There is of course, always a risk of the spectacle machine assimilating cyberpunk unto itself. Where you can finally larp and pretend to be a cool and rogue Techno-Cowboy™ and fight the evil capitalist overlords with your Plasma-Cockbuster™ while hacking into the megacorp mainframe with your AzureNexus-ÆonFlux-Hax0r-Interface™. Whatever the fuck all of that is supposed to look like. Nothing seems more pathetic in this subculture than choosing to larp as an edgerunner because a company marketed it to you.

The cyberpunk fans of these last few decades have shown themselves more and more likely to convince themselves into believing they are living in a society more technologically sophisticated than it already is. Diving headfirst into the promises of virtual and augmented realities, cryptocurrencies and metaverses, generative AIs, the Deep Web, nootropics, cybernetic augmentations, the Internet of things. Their expectations always coming headfirst with limitations of either the market, the technology or their body’s tolerance. But do the failures deter them? Nooooooooooo.

The failure of virtual reality to solve the problem of the human inner ear evokes greater fetishization of FDVR hypotheticals.

The failure of blockchain to solve the problem of financial inefficiency evokes greater fetishization of Stephensonian neo-currency fantasies.

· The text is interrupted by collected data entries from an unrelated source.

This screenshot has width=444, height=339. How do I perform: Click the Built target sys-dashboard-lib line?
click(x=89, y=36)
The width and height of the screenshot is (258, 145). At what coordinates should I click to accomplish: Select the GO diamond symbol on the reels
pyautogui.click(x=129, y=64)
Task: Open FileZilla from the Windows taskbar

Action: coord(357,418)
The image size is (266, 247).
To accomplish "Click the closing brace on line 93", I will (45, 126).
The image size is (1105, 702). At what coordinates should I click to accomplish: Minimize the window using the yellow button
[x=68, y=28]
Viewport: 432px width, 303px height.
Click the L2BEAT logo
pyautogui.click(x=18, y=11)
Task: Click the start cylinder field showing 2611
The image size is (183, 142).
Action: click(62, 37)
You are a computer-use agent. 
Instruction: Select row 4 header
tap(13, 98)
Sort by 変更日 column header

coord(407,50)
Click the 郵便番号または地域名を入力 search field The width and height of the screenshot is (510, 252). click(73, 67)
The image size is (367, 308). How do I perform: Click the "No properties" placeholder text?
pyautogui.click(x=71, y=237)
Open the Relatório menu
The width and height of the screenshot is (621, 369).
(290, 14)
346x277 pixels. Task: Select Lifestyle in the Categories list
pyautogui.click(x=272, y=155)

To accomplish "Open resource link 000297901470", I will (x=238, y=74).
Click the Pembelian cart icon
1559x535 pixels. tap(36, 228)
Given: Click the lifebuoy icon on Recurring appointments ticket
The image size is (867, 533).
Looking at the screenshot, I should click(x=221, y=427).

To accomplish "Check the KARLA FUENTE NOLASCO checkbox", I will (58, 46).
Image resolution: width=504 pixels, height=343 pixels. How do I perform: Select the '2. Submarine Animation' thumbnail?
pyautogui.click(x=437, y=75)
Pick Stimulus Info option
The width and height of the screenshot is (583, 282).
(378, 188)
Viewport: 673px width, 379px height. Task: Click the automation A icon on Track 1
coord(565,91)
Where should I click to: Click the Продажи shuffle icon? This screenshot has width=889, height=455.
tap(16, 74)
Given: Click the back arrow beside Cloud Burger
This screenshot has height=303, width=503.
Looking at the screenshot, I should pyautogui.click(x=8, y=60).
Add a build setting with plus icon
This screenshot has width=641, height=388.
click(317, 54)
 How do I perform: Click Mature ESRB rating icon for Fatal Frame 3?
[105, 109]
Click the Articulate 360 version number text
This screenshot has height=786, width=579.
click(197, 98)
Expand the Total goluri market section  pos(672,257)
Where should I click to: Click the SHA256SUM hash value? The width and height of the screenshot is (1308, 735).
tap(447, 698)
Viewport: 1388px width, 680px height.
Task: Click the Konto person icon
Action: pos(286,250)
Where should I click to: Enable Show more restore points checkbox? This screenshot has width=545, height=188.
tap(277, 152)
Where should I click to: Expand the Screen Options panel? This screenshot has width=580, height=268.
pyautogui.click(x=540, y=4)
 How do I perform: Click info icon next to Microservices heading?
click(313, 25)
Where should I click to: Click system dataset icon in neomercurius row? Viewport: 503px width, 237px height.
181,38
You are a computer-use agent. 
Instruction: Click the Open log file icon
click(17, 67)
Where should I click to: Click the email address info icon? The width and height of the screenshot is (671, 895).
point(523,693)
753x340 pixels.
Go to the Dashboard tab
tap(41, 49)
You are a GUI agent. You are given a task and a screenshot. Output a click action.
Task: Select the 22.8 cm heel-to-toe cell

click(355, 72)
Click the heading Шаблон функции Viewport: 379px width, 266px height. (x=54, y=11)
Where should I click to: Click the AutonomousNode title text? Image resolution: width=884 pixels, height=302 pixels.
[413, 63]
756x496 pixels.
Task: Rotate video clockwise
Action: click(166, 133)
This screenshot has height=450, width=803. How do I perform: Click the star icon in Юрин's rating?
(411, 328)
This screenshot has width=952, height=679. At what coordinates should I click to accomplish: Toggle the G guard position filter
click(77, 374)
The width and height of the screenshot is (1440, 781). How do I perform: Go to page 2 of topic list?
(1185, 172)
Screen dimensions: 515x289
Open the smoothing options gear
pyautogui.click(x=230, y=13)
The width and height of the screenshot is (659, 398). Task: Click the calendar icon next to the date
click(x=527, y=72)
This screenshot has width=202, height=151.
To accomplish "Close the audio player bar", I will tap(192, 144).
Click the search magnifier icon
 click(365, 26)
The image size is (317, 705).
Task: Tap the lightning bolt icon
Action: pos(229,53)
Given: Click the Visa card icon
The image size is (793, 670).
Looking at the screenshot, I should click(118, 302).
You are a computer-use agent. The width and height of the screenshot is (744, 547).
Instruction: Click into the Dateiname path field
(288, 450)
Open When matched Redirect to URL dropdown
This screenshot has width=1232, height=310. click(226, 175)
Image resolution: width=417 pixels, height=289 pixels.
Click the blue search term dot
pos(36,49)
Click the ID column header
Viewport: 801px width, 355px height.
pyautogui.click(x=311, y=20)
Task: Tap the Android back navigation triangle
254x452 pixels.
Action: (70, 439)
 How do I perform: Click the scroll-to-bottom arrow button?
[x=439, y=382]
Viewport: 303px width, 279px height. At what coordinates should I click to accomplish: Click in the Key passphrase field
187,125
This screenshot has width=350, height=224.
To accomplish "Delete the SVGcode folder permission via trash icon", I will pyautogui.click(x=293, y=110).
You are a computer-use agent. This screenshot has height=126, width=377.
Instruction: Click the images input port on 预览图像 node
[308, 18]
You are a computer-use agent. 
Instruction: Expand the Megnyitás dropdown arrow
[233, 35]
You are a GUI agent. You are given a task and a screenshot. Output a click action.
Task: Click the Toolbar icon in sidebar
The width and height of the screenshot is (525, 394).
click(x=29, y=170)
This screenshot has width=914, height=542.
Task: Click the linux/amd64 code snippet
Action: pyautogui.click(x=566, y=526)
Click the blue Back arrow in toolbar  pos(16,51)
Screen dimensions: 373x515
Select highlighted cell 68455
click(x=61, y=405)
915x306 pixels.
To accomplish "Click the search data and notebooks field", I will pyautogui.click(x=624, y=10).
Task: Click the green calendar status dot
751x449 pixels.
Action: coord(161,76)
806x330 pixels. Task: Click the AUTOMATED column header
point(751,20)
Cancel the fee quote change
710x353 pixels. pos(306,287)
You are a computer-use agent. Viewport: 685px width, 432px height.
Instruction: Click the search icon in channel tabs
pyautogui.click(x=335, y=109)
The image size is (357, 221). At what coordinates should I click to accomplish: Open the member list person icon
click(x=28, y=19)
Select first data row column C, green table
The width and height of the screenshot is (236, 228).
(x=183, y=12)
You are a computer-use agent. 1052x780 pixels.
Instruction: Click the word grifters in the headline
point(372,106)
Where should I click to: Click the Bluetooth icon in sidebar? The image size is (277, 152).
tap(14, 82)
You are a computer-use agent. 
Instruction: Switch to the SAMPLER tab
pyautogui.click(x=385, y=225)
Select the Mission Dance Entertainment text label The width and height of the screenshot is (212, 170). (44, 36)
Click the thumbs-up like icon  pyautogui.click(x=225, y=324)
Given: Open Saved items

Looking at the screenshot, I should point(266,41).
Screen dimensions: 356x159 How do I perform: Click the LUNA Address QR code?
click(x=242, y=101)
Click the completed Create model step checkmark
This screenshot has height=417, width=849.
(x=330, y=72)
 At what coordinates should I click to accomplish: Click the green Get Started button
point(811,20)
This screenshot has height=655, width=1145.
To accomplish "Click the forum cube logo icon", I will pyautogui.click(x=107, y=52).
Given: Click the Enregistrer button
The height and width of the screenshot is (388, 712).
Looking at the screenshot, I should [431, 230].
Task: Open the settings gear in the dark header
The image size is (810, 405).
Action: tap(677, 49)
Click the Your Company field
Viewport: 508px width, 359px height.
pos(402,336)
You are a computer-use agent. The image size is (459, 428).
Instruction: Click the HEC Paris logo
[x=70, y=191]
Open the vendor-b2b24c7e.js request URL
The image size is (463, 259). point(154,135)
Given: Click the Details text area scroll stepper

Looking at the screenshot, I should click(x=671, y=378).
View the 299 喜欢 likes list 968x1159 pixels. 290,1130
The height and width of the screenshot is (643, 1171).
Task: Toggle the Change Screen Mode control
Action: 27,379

The failure of large language models to solve the problem of workplace automation evokes greater fetishization of AGI wish fulfillment.

The failure of the Internet to solve the problem of information freedom from capitalism & authoritarianism evokes greater fetishization of escapism onto the Deep Web.

Maybe after obtaining all of them could they finally feel cyberpunk? Maybe after discovering, owning and using and exploiting all of them would they finally feel like the future is here? Or maybe, it’s only FDVR? Maybe only when FDVR has arrived would they feel satisfied enough? Or maybe only AGI? Maybe only when AGI has arrived would they feel satisfied enough?

Yes, most definitely. Only when AGI and ASI have arrived will we finally be able to live our neon dream. Only when AGI…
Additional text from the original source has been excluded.